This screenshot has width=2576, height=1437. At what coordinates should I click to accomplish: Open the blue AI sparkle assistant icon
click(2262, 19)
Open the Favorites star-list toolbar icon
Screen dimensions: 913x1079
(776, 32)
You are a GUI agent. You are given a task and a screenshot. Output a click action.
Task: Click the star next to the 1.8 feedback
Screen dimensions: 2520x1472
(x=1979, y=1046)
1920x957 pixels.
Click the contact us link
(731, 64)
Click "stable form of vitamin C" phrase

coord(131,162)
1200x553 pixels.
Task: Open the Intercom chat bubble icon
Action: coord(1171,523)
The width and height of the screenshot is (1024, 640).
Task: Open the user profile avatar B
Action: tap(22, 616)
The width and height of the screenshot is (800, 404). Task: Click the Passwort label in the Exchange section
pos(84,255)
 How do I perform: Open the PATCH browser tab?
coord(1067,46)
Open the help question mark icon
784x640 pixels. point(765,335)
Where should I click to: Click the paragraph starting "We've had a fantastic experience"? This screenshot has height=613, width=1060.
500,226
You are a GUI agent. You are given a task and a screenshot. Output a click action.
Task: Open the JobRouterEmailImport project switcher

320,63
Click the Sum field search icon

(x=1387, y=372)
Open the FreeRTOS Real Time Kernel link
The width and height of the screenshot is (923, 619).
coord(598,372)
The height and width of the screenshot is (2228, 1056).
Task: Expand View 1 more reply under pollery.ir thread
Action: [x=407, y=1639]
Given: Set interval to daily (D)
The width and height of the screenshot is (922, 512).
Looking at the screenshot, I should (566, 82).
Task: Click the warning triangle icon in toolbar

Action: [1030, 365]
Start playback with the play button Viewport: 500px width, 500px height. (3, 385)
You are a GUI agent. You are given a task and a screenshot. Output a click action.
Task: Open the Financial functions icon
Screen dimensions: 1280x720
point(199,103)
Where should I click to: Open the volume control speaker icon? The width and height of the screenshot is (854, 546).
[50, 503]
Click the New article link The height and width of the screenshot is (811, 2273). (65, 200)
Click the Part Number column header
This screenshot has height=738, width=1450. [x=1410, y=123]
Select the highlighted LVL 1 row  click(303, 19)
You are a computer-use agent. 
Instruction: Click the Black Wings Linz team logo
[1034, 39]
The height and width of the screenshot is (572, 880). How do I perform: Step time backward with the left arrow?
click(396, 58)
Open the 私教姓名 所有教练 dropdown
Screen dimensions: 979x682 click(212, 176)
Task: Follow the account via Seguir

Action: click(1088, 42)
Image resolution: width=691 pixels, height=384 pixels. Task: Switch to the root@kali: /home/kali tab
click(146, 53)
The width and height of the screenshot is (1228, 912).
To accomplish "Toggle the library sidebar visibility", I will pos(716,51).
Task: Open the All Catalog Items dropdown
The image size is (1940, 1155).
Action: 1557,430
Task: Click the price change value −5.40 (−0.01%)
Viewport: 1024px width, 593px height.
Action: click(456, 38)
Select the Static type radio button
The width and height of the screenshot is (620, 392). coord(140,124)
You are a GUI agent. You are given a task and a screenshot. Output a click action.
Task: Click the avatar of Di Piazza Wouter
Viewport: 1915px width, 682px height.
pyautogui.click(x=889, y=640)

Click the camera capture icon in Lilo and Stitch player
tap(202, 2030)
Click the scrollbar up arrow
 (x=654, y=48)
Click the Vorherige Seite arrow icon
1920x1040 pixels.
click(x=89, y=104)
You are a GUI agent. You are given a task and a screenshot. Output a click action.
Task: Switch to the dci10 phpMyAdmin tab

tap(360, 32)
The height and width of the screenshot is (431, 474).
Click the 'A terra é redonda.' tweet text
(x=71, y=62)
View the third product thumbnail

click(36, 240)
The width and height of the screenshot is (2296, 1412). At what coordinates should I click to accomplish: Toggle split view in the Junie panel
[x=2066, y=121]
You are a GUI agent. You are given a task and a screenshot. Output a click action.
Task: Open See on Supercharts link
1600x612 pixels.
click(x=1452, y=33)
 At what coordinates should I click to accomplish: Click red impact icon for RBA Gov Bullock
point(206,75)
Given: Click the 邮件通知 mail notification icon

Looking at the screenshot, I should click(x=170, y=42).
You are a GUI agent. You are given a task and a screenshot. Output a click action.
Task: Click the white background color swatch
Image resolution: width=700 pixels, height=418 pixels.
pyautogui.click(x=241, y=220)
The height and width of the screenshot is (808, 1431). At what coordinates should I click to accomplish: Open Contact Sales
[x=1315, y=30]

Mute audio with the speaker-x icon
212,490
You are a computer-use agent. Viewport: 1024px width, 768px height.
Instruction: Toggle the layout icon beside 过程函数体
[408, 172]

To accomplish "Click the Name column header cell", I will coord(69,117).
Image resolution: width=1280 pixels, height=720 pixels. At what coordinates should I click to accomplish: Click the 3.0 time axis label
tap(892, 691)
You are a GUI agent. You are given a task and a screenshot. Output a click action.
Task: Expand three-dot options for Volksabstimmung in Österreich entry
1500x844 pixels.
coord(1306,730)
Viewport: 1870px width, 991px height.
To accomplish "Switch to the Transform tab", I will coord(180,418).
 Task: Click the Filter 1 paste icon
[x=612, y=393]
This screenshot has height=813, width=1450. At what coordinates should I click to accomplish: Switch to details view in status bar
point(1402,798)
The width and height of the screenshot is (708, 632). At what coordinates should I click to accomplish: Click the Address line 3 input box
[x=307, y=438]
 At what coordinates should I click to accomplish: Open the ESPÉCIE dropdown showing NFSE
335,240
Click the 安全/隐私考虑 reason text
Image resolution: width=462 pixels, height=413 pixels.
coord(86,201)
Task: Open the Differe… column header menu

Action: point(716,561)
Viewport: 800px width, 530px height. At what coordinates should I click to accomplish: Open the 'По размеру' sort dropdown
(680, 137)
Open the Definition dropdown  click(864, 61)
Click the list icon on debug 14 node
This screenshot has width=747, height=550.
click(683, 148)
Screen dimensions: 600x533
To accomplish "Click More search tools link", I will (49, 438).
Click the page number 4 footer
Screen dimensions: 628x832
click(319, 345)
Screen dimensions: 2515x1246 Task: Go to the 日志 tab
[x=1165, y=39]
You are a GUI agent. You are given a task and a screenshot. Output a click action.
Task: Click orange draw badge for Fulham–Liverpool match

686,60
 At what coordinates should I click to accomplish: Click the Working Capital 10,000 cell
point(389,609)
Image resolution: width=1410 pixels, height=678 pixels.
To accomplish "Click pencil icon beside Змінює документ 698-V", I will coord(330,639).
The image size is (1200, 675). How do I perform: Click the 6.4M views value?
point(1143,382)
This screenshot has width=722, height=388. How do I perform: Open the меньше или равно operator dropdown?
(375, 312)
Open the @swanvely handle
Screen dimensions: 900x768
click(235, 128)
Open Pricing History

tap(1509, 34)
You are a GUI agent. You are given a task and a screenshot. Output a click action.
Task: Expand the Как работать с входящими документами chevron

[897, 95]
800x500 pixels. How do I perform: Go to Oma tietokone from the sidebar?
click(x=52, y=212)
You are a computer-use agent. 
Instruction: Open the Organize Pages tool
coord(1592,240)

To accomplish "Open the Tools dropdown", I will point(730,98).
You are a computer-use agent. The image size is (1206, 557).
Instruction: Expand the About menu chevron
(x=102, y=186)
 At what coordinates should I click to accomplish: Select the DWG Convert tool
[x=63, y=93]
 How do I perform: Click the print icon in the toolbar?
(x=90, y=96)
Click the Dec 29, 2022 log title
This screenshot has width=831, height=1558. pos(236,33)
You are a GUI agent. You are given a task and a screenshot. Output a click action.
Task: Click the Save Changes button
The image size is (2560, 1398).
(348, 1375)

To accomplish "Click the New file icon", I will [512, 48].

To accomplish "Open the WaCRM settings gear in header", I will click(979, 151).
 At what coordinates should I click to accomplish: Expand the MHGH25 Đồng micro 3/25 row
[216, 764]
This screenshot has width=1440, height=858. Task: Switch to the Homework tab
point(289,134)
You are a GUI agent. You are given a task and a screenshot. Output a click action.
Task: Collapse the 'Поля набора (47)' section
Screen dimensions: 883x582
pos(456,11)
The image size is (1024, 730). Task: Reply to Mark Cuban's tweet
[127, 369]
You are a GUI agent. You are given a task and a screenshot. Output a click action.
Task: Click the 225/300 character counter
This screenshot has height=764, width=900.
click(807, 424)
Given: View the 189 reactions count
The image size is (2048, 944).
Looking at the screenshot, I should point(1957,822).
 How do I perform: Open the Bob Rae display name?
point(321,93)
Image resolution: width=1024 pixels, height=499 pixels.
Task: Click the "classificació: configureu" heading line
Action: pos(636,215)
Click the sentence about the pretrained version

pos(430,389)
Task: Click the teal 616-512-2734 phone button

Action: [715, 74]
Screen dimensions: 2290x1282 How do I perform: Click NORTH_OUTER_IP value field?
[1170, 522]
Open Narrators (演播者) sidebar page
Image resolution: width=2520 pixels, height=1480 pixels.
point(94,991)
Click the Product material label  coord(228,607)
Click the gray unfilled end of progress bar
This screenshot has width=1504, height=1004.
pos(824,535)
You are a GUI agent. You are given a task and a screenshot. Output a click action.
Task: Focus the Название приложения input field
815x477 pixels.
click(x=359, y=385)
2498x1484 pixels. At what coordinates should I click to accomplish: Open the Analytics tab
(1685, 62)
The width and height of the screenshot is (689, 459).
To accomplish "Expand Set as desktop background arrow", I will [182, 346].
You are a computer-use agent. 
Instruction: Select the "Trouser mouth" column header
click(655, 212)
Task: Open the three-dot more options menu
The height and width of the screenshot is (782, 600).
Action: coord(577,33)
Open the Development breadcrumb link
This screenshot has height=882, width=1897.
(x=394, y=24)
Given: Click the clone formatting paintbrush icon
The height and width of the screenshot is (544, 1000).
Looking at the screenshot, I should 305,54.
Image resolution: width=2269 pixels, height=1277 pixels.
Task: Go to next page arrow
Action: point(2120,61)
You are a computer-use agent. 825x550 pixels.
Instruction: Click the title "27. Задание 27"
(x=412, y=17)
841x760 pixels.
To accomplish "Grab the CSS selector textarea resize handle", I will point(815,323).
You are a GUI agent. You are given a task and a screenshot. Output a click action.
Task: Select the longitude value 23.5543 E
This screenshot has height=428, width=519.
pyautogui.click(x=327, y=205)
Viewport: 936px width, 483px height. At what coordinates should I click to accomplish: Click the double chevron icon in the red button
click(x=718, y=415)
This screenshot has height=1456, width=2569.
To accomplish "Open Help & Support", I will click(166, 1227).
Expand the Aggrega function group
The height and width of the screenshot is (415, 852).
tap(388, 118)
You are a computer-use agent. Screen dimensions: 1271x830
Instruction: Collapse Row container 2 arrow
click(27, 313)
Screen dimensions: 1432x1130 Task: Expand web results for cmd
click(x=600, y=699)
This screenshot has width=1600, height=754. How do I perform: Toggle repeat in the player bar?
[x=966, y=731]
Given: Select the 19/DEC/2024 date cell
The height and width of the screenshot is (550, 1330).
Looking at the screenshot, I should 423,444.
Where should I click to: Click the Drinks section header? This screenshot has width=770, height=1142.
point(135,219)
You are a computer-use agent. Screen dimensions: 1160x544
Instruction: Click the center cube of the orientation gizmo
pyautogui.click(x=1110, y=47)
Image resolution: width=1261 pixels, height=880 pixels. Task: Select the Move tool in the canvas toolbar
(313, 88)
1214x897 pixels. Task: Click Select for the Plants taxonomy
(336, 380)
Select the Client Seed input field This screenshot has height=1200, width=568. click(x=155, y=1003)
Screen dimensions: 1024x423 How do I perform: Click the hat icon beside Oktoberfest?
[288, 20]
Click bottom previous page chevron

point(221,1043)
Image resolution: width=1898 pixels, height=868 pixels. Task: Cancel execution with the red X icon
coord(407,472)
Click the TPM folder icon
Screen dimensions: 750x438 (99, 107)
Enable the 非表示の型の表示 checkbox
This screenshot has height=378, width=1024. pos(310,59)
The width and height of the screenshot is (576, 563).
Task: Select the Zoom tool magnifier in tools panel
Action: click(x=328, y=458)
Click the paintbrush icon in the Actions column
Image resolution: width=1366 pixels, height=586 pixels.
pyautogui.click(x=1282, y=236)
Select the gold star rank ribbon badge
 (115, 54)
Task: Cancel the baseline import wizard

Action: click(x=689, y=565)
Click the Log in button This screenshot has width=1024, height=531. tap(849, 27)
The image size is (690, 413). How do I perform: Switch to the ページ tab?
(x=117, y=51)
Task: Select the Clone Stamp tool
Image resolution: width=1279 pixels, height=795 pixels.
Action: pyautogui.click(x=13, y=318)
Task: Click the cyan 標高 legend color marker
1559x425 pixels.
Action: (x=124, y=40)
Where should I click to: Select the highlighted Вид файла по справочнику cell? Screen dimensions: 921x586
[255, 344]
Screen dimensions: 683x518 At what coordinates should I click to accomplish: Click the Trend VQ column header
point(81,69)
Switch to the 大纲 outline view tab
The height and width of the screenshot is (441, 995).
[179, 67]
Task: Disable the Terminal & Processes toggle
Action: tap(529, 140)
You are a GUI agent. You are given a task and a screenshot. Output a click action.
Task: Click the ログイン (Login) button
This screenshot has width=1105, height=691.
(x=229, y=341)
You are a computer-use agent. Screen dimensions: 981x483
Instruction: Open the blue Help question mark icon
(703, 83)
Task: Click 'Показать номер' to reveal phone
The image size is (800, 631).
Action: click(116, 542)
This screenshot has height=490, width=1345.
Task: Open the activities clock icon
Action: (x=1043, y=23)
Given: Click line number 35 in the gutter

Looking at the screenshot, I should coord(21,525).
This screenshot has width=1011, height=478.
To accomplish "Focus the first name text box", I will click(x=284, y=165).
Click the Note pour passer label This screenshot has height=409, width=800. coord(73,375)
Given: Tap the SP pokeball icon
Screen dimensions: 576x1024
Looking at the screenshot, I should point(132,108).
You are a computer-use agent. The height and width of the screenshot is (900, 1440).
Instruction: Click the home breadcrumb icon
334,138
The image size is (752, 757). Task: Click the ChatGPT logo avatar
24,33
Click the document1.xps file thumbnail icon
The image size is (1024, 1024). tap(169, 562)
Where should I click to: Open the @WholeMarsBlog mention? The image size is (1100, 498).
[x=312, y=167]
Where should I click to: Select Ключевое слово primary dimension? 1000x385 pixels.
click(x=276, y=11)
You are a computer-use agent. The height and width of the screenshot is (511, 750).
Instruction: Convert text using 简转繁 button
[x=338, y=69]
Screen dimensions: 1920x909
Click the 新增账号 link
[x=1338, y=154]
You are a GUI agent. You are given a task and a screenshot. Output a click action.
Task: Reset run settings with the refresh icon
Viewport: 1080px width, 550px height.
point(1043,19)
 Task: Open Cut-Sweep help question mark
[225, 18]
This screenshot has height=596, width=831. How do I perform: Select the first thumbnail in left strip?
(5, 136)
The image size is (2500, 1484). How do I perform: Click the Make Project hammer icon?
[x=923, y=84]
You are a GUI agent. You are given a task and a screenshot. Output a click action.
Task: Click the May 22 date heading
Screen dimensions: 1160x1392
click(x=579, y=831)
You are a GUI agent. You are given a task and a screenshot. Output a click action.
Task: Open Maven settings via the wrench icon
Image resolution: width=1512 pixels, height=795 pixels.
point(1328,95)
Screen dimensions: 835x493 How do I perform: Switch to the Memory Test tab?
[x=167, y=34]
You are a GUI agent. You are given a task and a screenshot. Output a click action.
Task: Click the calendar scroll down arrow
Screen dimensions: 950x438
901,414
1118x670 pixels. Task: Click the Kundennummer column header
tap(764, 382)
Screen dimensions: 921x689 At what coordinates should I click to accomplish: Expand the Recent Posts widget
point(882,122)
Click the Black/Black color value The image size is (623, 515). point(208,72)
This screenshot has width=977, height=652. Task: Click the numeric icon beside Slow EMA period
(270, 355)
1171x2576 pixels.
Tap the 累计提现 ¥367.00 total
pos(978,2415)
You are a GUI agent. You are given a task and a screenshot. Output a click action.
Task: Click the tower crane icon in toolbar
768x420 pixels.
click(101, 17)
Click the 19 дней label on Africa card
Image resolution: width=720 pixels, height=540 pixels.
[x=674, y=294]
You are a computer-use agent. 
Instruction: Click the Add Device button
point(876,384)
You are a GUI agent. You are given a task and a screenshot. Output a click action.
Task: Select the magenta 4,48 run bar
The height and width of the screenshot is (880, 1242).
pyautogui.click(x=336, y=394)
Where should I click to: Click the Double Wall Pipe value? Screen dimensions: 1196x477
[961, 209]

[THE PROBLEM] Reproduce the material from the line with "micro 3/25 row" to the line with "(x=394, y=24)", substituting "screen agent" for each occurrence of "GUI agent" and keeping everything else the same.

[ANSWER TO THIS TASK]
 At what coordinates should I click to accomplish: Expand the MHGH25 Đồng micro 3/25 row
[216, 764]
This screenshot has width=1440, height=858. Task: Switch to the Homework tab
point(289,134)
You are a screen agent. You are given a task and a screenshot. Output a click action.
Task: Collapse the 'Поля набора (47)' section
Screen dimensions: 883x582
pos(456,11)
The image size is (1024, 730). Task: Reply to Mark Cuban's tweet
[127, 369]
You are a screen agent. You are given a task and a screenshot. Output a click action.
Task: Click the 225/300 character counter
This screenshot has height=764, width=900.
click(807, 424)
Given: View the 189 reactions count
The image size is (2048, 944).
Looking at the screenshot, I should point(1957,822).
 How do I perform: Open the Bob Rae display name?
point(321,93)
Image resolution: width=1024 pixels, height=499 pixels.
Task: Click the "classificació: configureu" heading line
Action: pos(636,215)
Click the sentence about the pretrained version

pos(430,389)
Task: Click the teal 616-512-2734 phone button

Action: [715, 74]
Screen dimensions: 2290x1282 How do I perform: Click NORTH_OUTER_IP value field?
[1170, 522]
Open Narrators (演播者) sidebar page
Image resolution: width=2520 pixels, height=1480 pixels.
point(94,991)
Click the Product material label  coord(228,607)
Click the gray unfilled end of progress bar
This screenshot has width=1504, height=1004.
pos(824,535)
You are a screen agent. You are given a task and a screenshot. Output a click action.
Task: Focus the Название приложения input field
815x477 pixels.
click(x=359, y=385)
2498x1484 pixels. At what coordinates should I click to accomplish: Open the Analytics tab
(1685, 62)
The width and height of the screenshot is (689, 459).
To accomplish "Expand Set as desktop background arrow", I will [182, 346].
You are a computer-use agent. 
Instruction: Select the "Trouser mouth" column header
click(655, 212)
Task: Open the three-dot more options menu
The height and width of the screenshot is (782, 600).
Action: coord(577,33)
Open the Development breadcrumb link
This screenshot has height=882, width=1897.
(x=394, y=24)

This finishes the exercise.